Rechtslage bis einschließlich 2008

Bis einschließlich 2008 wurden ausländische Quellensteuern auf Kapitalerträge nach § 34c Abs. 1 EStG auf die deutsche Einkommensteuer angerechnet. Dabei durfte ein Anrechnungshöchstbetrag nicht überschritten werden, der sich wie folgt berechnete:

Höchstbetrag = (festgesetzte Einkommensteuer x ausländische Einkünfte) : Summe der in- und ausländischen Einkünfte

Überstieg die anrechenbare ausländische Quellensteuer diesen Höchstbetrag, wurde der übersteigende Betrag nicht angerechnet, fiel also unter den Tisch.

Der BFH will nun vom Europäischen Gerichtshof (EuGH) klären lassen, ob es gegen EU-Recht verstößt, dass im Nenner der Formel die Summe der Einkünfte und nicht das niedrigere zu versteuernde Einkommen steht. Denn die deutsche Einkommensteuer im Zähler wurde für das zu versteuernde Einkommen und nicht für die Summe der Einkünfte berechnet. Sonderausgaben und außergewöhnliche Belastungen bleiben damit in der Formel außen vor.

Würde das niedrigere zu versteuernde Einkommen im Nenner stehen, ergäbe sich ein höherer Anrechnungshöchstbetrag. Wäre beispielweise das zu versteuernde Einkommen nur halb so groß wie die Summe der Einkünfte, würde sich der Anrechnungshöchstbetrag und damit die anzurechnende ausländische Steuer verdoppeln.

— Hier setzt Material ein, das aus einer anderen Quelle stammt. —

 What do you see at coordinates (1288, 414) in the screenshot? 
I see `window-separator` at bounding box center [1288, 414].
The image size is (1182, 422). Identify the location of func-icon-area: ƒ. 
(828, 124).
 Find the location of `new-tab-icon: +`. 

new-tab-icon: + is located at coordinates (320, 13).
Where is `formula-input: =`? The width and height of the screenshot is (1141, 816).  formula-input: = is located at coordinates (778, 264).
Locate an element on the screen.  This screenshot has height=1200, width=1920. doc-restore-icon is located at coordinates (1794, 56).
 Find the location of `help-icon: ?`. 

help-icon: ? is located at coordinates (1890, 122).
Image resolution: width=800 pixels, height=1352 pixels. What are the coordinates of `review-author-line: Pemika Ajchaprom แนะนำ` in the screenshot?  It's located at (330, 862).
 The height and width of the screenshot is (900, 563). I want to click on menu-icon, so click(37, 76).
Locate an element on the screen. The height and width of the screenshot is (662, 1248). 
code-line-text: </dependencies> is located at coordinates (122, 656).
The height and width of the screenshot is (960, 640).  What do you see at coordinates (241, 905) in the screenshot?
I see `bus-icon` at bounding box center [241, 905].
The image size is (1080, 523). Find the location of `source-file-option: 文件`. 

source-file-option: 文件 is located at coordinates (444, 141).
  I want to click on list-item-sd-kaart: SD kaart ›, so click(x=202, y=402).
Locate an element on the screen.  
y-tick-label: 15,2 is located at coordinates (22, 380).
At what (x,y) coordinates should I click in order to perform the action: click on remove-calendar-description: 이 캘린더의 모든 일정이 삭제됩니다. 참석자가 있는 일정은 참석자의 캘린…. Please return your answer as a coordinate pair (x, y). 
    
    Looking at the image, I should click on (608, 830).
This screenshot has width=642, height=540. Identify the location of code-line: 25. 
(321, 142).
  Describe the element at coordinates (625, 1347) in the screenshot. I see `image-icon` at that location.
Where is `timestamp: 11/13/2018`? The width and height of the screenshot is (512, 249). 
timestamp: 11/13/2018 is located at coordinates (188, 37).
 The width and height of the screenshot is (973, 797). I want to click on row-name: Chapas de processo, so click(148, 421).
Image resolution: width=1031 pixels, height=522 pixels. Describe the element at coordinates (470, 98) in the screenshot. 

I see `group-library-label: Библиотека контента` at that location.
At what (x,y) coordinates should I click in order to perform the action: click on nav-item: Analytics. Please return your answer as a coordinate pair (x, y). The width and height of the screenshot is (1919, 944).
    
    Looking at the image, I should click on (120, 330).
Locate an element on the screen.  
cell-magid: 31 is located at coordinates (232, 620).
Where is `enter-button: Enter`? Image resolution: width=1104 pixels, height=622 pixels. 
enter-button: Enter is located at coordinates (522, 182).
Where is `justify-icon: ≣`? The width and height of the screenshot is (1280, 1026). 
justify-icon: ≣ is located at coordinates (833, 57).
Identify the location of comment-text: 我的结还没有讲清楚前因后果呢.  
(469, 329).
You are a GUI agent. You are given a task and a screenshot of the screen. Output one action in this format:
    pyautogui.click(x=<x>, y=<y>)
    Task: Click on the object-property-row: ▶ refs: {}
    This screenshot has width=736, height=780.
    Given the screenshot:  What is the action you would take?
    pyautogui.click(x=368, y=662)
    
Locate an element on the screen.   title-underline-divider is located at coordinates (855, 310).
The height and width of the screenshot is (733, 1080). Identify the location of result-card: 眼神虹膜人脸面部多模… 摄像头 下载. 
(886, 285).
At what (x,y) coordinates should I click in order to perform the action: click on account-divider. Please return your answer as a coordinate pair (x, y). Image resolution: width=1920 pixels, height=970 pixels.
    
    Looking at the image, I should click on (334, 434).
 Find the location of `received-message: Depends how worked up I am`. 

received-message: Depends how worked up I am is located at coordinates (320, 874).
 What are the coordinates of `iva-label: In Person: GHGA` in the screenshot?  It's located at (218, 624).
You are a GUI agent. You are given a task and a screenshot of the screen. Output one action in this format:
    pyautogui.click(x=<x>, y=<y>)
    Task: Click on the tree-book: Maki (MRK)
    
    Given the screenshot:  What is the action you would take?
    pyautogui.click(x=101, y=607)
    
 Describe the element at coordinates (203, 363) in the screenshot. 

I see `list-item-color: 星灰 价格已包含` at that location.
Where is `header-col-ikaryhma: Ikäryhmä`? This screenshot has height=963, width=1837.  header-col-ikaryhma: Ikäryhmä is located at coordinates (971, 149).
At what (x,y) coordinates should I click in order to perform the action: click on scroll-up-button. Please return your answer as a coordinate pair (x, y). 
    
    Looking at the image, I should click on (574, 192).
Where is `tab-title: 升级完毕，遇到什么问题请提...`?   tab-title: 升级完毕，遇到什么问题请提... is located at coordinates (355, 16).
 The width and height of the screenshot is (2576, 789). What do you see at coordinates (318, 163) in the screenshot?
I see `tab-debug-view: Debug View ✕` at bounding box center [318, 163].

offene Steuerbescheide bis einschließlich 2008: Einspruch

Betroffene Kapitalanleger, deren Steuerbescheide bis einschließlich 2008 noch geändert werden können und denen wegen des Höchstbetrages nicht die komplette anrechenbare Quellensteuer auf ihre ausländischen Kapitalerträge vom deutschen Finanzamt auf die Einkommensteuer angerechnet wurde, sollten unter Hinweis auf den Beschluss des BFH vom 9.2.2011, I R 71/10, mit dem der BFH den EuGH angerufen hat, Einspruch einlegen und Verfahrensruhe bis zur Entscheidung des EuGH beantragen.

Rechtslage ab 2009

Ab 2009 gilt für Kapitaleinkünfte die obige Berechnungsformel nicht mehr. Das Verfahren beim EuGH könnte sich nur dann auf die derzeitige Rechtslage mit der Abgeltungssteuer auswirken, wenn der EuGH zu dem Ergebnis käme, dass nicht angerechnete ausländische Quellensteuern vom Wohnsitzstaat zu erstatten sind. Dann müsste der deutsche Fiskus deutschen Anlegern die anrechenbaren ausländischen Quellensteuern auch dann erstatten, wenn deren Kapitalerträge unter dem Sparer-Pauschbetrag liegen und damit abgeltungssteuerfrei wären.

Einspruch einlegen

Daher könnten betroffene Anleger auch für Zeiträume ab 2009 versuchen, unter Hinweis auf die Revision I R 71/10 Einspruch einzulegen mit der Begründung, dass es gegen die Kapitalverkehrsfreiheit verstoßen könnte, wenn die vom EU-Ausland (Quellenstaat) erhobenen Steuern auf dort erzielte Kapitalerträge in Deutschland (Wohnsitzstaat) nicht erstattet werden. Dieser Punkt ist aber nicht Gegenstand der BFH-Vorlage an den EuGH und wäre wohl auch zu verneinen. Denn sonst müsste der Bundeshaushalt für ausländische Steuereinnahmen aufkommen.